Kimmer led them to the locked door, opened it, and proceeded down to the next level, which proved to be a hangar with wide double doors at one end opening out on the wide terrace below the Hold entrance plateau. The sled occupied the center of the considerable floor space; Kenjo’s little atmosphere underwing craft was not quite hidden in the back. But Benden’s attention was all for the sled, which was cocooned in the usual durable thin plastic film. Kimmer energetically punctured the covering, and all four men helped peel the sled free as Kimmer enumerated his exact shutdown precautions. Although the plascanopy was somewhat darkened with age and the tracks of Thread hits, when Benden touched the release button, the door slid back as easily as if it had been opened the day before.

This was a much older model than those Benden was used to, so he did a thorough inspection; but the fabric of the sturdy vessel was undamaged. The control panel was one he recognized from text tapes. When he depressed the power toggle, the gauge above it fluttered and then dropped back to zero. He walked aft to the power locker, flipped up the latches on the power trunk, and lifted the big unit out to examine the leads. Liftbelts used much smaller packs, but he could see no difficulty in making a multiple connection of smaller units to supply power. Moving forward again—Kimmer stepped out of his way, exuding a palpable excitement—Benden tested the steering yoke. It moved easily in his grip.

“We’ll just make a linkup and see how she answers to power. Ensign Nev, take Kimo and Jiro and break out twelve belt packs, and the portable comunit. We’re going to take a little ride.”

An hour later, the old sled drifted under its own power to the narrow lower terrace.

When Benden returned to the
Erica
for rations and a bedroll, an earnest and anxious Nev accosted him, wanting to join the expedition.

“You don’t know what that old man might try, Lieutenant. And I don’t trust him.”

“Listen up,” Benden said in a low and forceful tone that stopped Nev’s babbling. “I’m not half as worried about my safety as I am about the
Erica’s.
Kimmer goes with me. I don’t trust him either. I’ll take Jiro along, as well. And Sergeant Greene. Neither of them could get through Greene to me. You’ll only have Kimo to worry about, and he strikes me as too placid to do anything on his own. Shensu is a proven ally. Present my compliments to Lieutenant Ni Morgana when she returns and relay this order: Either you or the lieutenant are to be on the
Erica
at all times. Also, the marines are to stand proper watches until I return. Have I made that clear?”
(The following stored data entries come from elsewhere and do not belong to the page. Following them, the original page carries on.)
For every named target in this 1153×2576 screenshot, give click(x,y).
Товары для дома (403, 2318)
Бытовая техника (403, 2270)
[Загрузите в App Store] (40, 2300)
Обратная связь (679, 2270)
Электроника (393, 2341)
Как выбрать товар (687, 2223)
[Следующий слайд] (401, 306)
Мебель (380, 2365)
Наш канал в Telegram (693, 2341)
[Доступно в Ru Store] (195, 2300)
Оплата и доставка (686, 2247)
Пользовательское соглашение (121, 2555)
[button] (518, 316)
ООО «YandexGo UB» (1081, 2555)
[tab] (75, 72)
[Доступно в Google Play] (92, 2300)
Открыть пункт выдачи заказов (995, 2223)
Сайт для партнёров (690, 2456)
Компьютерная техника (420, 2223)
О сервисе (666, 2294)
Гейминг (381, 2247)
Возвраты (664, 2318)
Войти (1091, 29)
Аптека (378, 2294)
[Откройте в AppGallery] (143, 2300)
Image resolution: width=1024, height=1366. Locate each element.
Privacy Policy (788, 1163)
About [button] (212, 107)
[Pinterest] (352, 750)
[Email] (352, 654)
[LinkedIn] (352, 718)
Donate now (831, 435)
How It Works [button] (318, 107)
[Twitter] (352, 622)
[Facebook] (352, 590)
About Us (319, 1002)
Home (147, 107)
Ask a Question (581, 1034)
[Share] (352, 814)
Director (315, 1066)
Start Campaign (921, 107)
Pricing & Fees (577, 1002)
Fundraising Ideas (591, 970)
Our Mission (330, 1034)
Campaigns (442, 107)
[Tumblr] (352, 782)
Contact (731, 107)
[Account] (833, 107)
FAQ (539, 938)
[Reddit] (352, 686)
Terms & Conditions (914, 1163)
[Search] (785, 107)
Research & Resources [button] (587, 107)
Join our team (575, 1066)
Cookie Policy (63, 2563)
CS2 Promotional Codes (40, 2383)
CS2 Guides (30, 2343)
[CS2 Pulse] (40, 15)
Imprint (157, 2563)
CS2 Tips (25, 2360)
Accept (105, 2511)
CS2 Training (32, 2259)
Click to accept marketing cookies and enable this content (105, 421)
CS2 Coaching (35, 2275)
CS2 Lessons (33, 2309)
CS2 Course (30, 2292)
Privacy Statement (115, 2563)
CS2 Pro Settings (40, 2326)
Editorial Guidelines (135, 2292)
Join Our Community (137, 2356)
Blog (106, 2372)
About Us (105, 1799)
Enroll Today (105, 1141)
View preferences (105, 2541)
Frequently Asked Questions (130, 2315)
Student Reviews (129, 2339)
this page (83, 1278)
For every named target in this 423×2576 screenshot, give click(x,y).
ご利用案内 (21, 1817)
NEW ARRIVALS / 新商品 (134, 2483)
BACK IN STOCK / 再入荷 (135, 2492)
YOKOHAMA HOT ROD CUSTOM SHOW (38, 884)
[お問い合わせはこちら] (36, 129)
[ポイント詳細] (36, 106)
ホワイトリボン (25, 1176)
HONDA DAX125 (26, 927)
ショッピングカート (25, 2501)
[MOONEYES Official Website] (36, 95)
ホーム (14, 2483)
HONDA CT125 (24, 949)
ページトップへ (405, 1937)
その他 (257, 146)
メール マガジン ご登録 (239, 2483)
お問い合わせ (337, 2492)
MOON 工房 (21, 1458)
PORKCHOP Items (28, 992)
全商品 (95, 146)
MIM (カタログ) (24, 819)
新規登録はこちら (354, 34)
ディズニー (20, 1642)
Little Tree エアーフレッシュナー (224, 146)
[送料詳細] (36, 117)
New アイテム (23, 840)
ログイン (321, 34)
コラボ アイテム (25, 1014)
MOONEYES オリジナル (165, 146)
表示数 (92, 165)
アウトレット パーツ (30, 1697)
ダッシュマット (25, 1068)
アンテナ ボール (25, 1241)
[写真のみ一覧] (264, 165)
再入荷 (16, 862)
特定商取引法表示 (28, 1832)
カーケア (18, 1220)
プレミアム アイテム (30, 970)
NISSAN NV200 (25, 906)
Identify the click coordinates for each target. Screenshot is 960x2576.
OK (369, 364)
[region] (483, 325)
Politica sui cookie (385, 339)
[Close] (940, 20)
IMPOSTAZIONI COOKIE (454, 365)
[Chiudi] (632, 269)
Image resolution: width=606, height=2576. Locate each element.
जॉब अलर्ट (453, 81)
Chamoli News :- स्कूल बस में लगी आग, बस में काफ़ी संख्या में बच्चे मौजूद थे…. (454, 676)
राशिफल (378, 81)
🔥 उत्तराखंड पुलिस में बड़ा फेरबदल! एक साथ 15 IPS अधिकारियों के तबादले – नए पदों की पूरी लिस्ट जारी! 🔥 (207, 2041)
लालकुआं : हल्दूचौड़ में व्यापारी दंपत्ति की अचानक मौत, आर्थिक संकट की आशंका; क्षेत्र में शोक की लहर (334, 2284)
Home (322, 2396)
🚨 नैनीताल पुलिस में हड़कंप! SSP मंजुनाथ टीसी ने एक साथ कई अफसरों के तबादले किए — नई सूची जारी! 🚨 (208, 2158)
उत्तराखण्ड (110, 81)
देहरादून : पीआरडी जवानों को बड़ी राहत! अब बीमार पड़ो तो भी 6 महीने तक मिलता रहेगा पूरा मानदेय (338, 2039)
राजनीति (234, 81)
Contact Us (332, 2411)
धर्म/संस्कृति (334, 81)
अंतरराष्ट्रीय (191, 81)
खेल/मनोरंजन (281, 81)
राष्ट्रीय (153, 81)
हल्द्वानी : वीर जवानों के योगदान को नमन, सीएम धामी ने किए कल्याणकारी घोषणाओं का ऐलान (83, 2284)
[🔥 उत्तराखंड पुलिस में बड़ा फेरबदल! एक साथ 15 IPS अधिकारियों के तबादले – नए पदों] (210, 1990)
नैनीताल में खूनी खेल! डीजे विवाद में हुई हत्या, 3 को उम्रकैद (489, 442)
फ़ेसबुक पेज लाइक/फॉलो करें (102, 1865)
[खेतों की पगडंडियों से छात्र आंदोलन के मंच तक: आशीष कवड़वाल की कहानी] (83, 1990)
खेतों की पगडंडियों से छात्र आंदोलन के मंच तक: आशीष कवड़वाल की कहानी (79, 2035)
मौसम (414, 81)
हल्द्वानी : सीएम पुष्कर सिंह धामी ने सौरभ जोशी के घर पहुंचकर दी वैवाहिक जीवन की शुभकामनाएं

“Aye, aye, sir, Lieutenant Benden. Loud and clear, sir.” Nev’s teeth were almost chattering with his assurances, and his eyes were wide.

“I’ll report in at intervals, so break out handunits for yourself and Vartry.”

“Aye, aye, sir.”

“We’ll be back in two days.” Ross ordered Greene to collect supplies and carry them to the sled.

“If you will pardon me, Lieutenant,” Kimmer said unctuously as he and Jiro entered the craft, “I think we can easily reach Karachi Camp today, stopping at Suweto and Yukon on the way. Karachi is a real possibility because, now that Thread is gone, they’d want to activate the mines.”

Surprising himself, Benden gestured with an open hand to the pilot’s seat. “You have the conn, Mr. Kimmer.” It was as good a way as any to see just how competent the old man had been: if he had actually done what he’d said he’d done. “After all, you’re more familiar with this model sled than I am, and you know where we’re going.” It would also be easier to keep the old man occupied.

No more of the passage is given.